● WORK INSTRUCTIONS
For this exercise, reproduce only the lines from the one holding "This screenshot has height=430, width=580." through the final line of the data below, exactly, and omit pictures.

● EXTRACTED MATERIAL

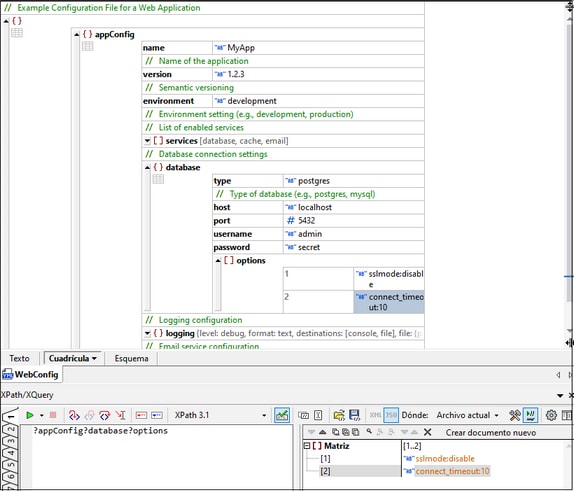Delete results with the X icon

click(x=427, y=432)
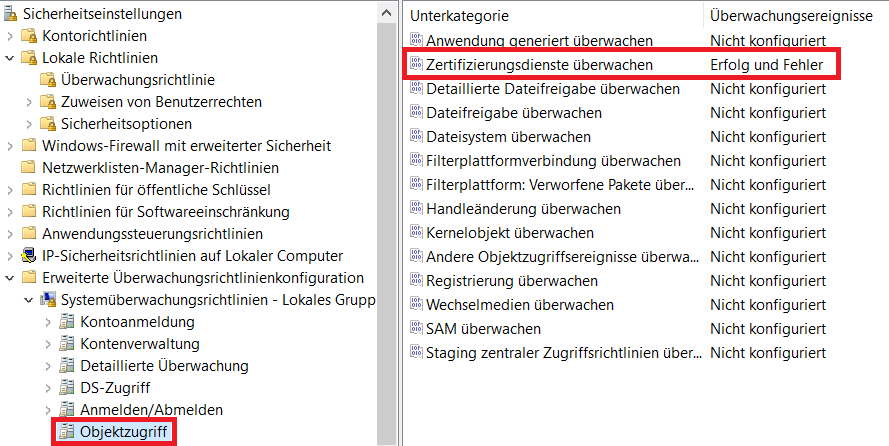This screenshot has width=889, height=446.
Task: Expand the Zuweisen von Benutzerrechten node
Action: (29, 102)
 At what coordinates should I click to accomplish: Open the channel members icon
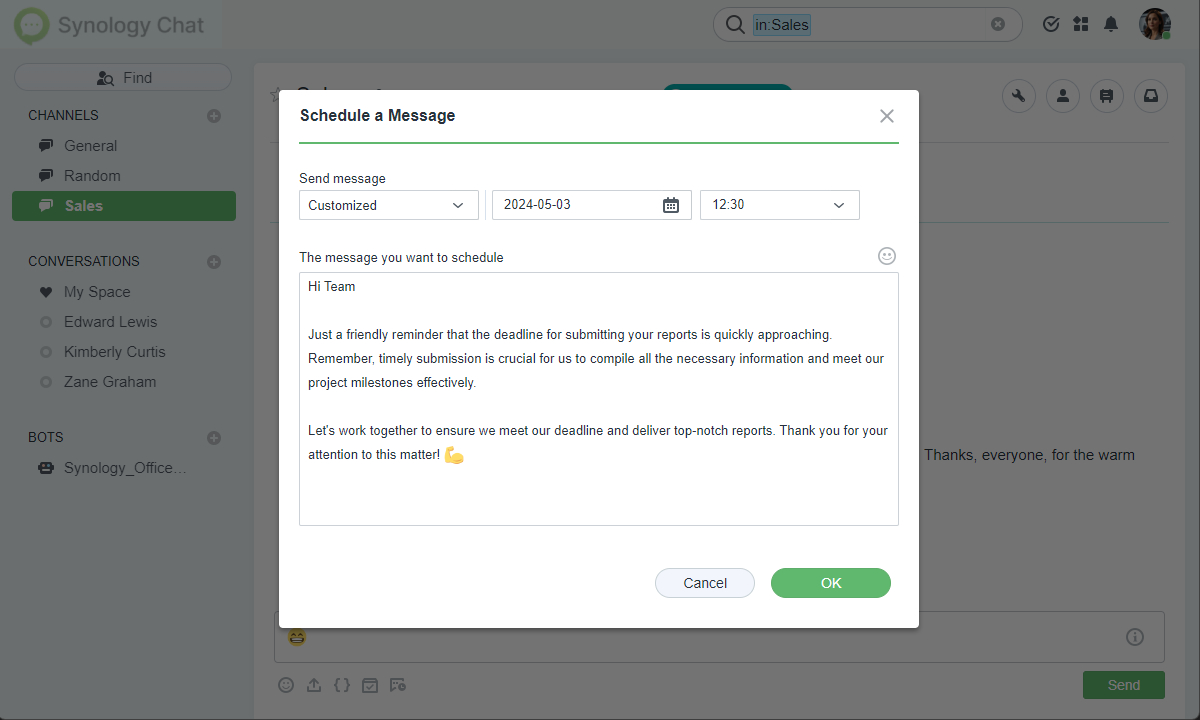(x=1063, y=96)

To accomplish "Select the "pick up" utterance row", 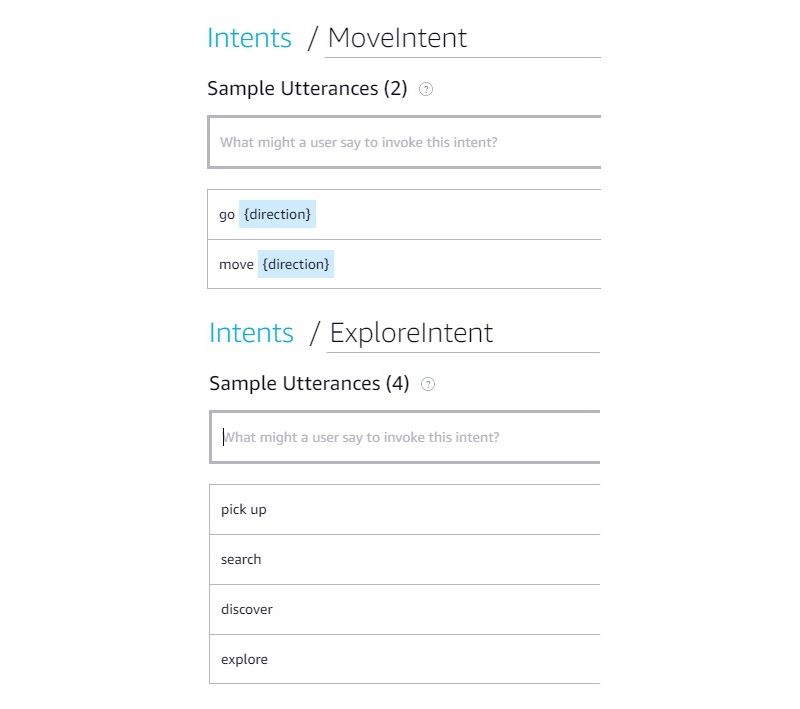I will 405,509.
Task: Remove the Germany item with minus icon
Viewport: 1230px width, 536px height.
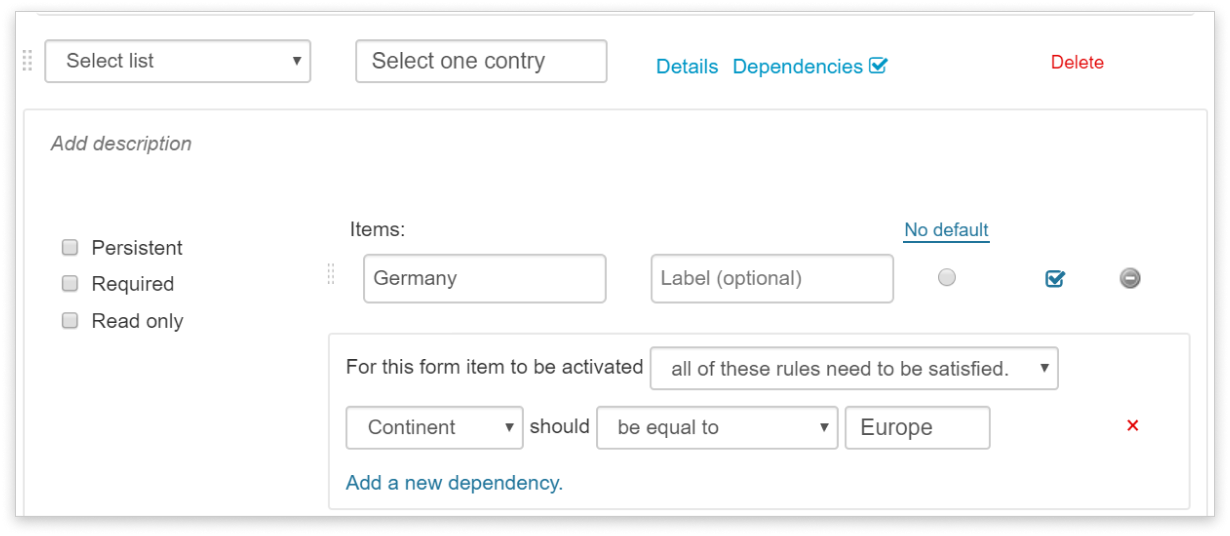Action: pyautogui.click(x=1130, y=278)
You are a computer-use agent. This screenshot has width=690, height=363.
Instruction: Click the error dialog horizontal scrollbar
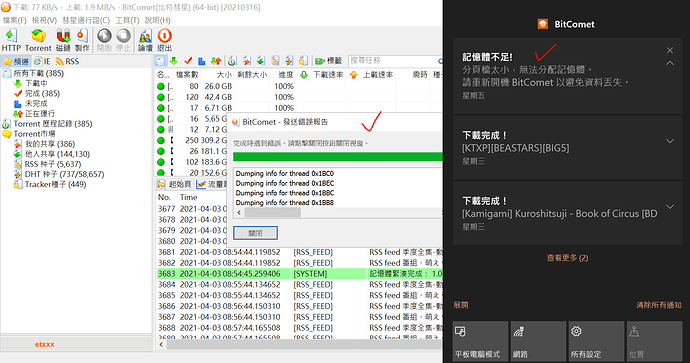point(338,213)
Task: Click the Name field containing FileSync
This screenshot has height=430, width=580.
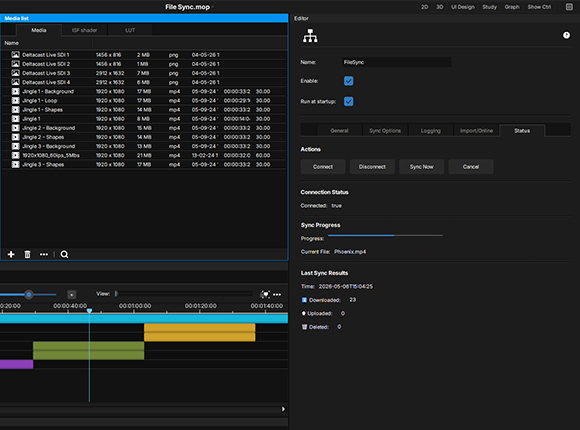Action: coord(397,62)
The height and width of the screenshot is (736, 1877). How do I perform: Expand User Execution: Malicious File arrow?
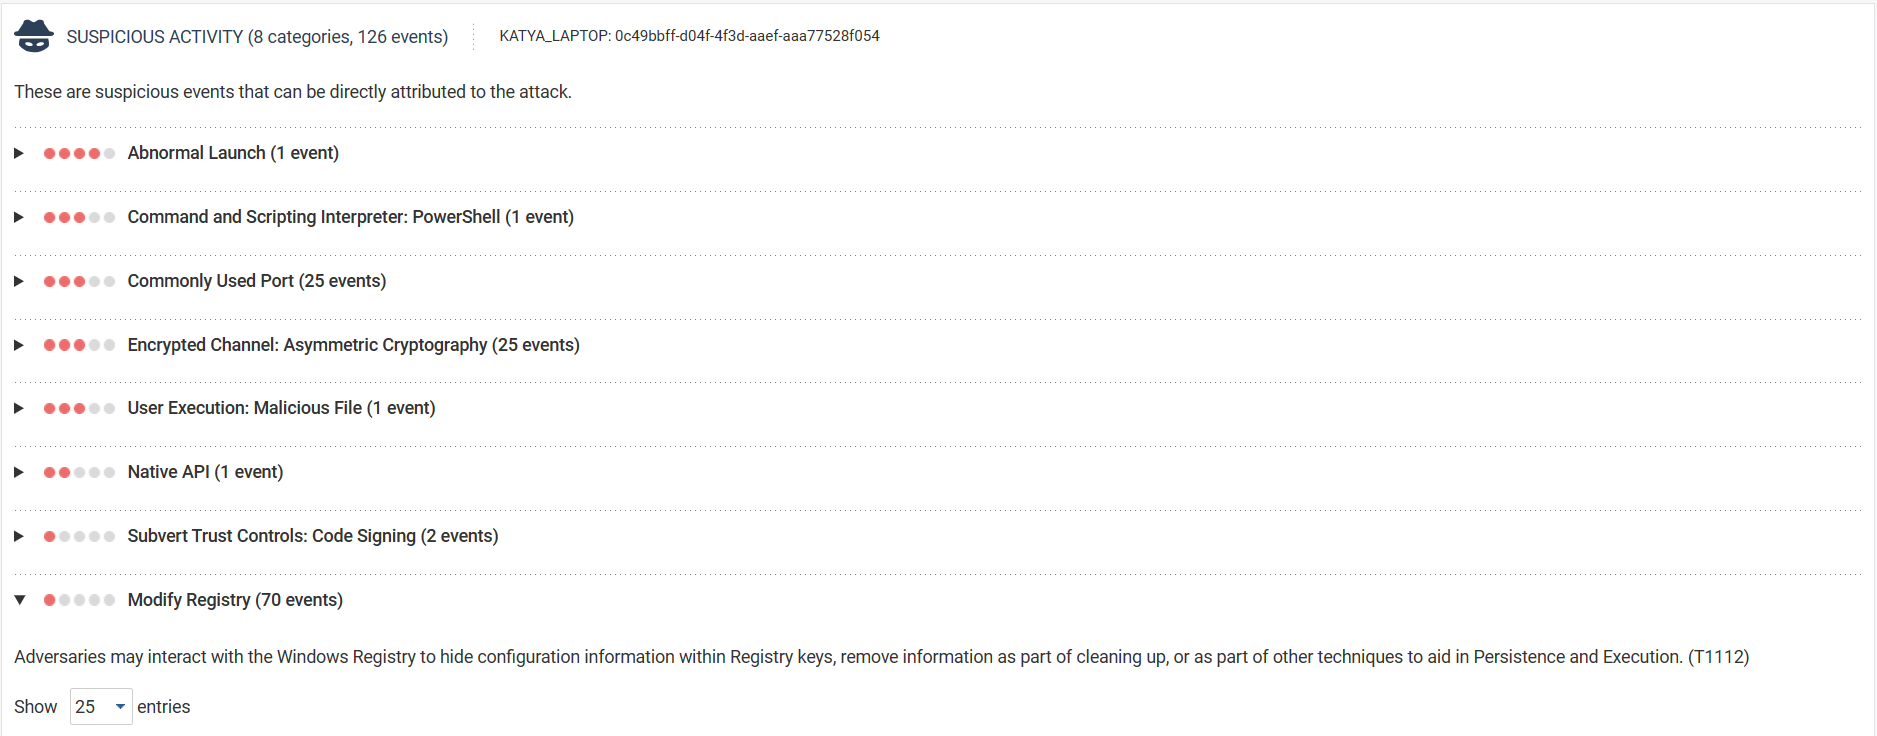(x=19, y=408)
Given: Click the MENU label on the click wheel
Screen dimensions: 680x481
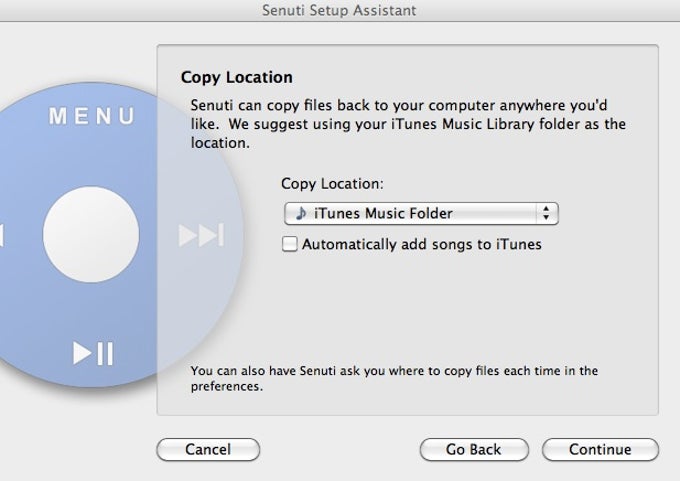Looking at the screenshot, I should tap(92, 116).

● WRITTEN RESPONSE
This screenshot has height=430, width=580.
Action: coord(397,62)
The height and width of the screenshot is (736, 1877). How do I perform: Expand User Execution: Malicious File arrow?
(x=19, y=408)
Given: Click the MENU label on the click wheel
Screen dimensions: 680x481
Looking at the screenshot, I should tap(92, 116).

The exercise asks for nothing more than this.